*** Block opens ***

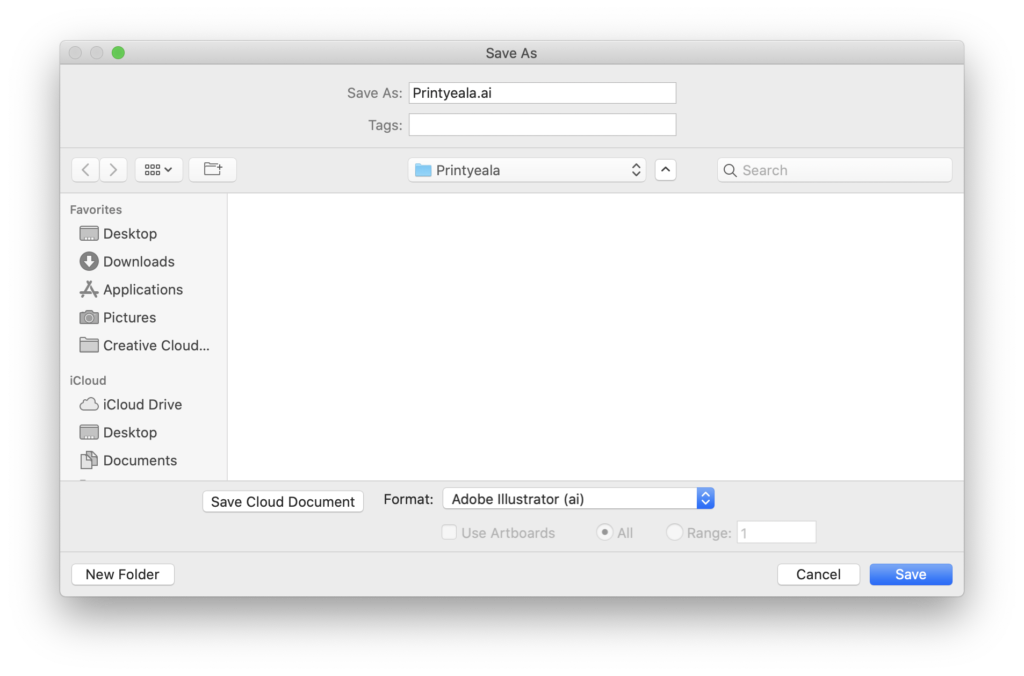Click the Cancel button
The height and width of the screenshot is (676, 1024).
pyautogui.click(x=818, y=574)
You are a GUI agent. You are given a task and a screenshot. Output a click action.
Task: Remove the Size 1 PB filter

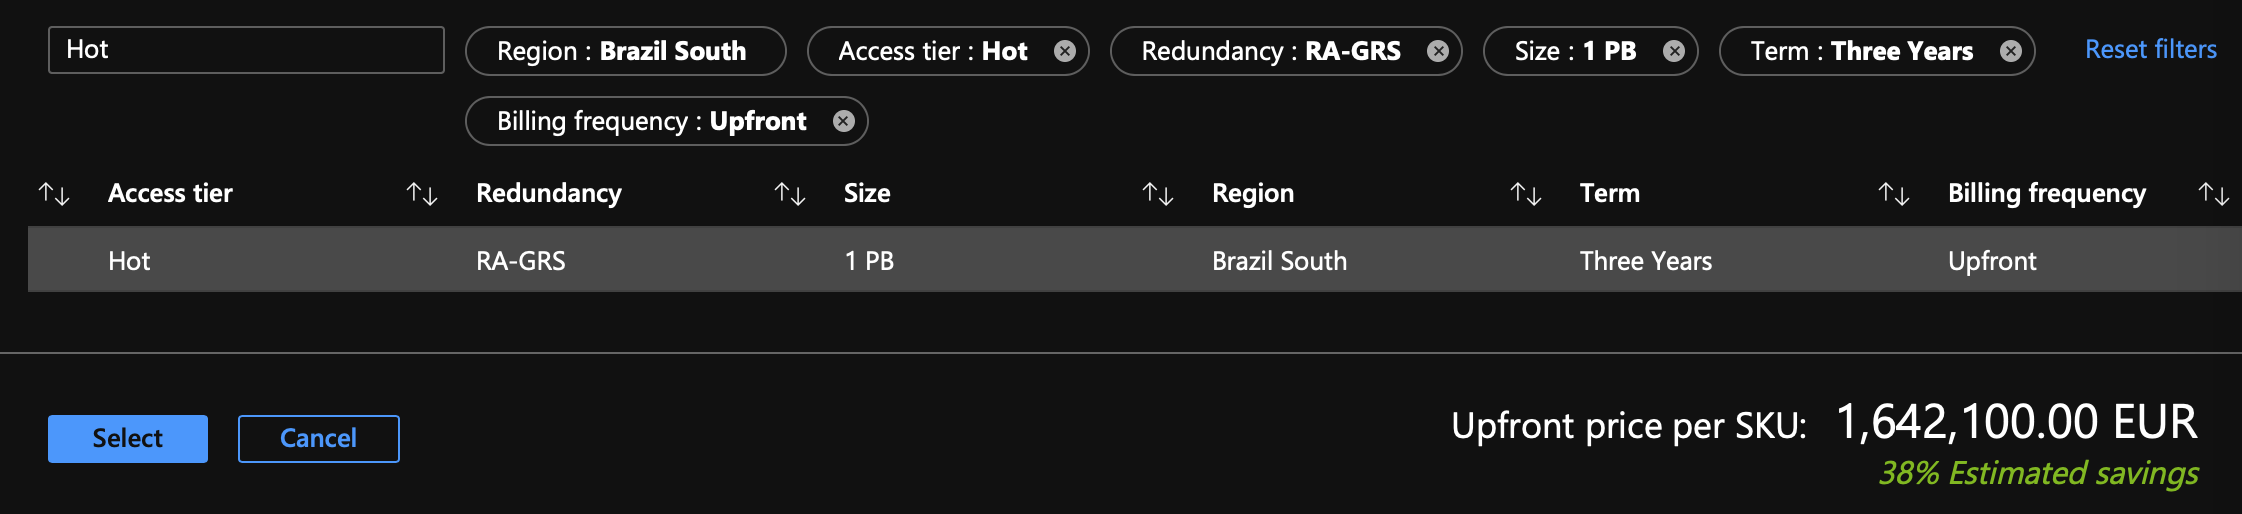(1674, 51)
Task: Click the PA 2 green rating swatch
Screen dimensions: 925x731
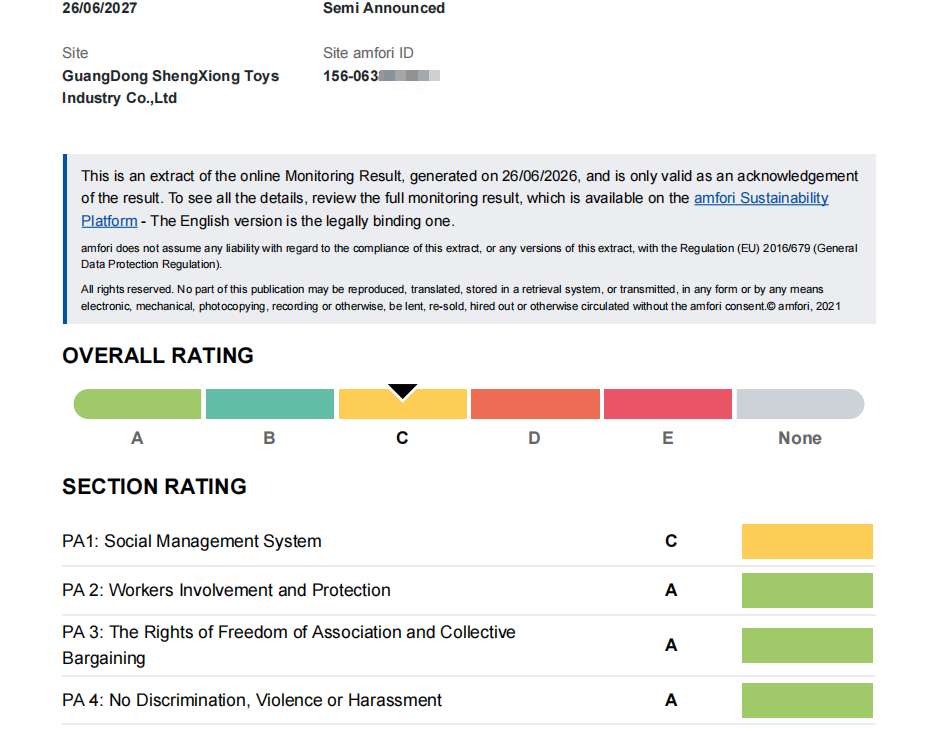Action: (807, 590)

*** Block closes ***
*** Block opens ***

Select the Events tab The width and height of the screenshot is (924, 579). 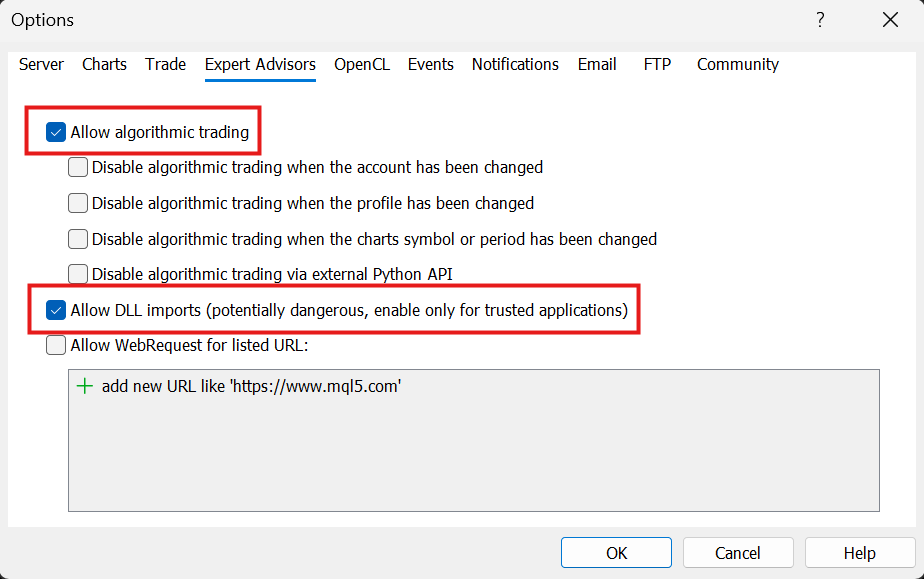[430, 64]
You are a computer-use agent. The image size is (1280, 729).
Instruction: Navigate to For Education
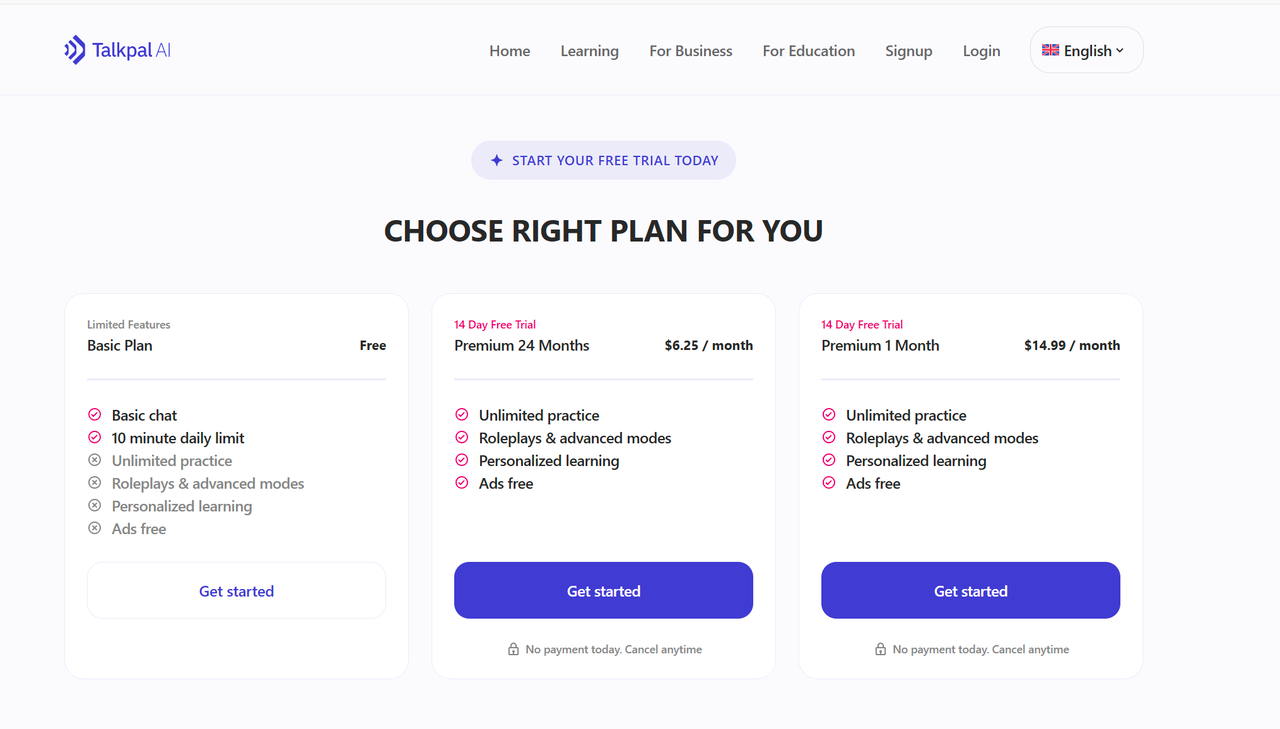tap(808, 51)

*** Block closes ***
*** Block opens ***

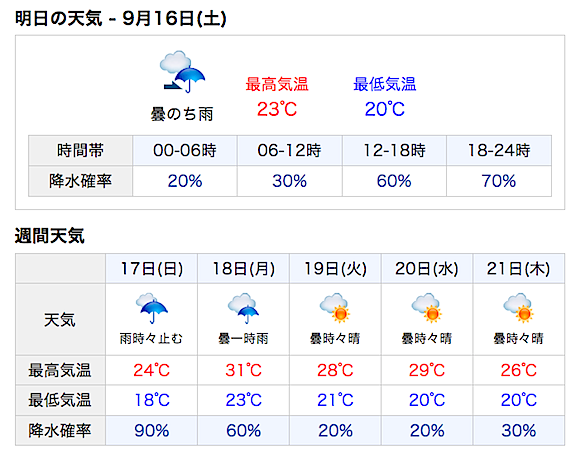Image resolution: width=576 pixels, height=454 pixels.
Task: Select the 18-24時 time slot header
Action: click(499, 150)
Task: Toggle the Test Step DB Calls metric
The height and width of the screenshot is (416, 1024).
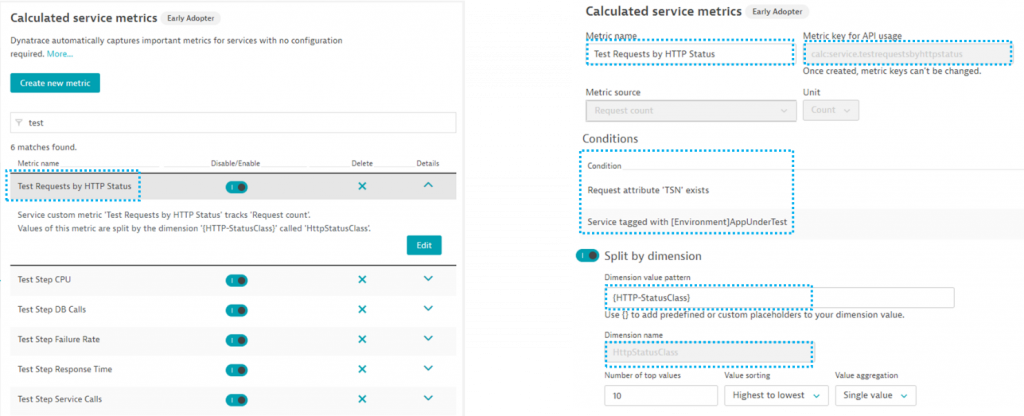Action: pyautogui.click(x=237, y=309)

*** Block closes ***

- WORK REQUEST: Gather all lines with the string "agent" from the data.

- SOLUTION TO THIS PROBLEM:
You are a GUI agent. You are given a task and a screenshot. Output a click action.
You are a computer-use agent. The image size is (1280, 729).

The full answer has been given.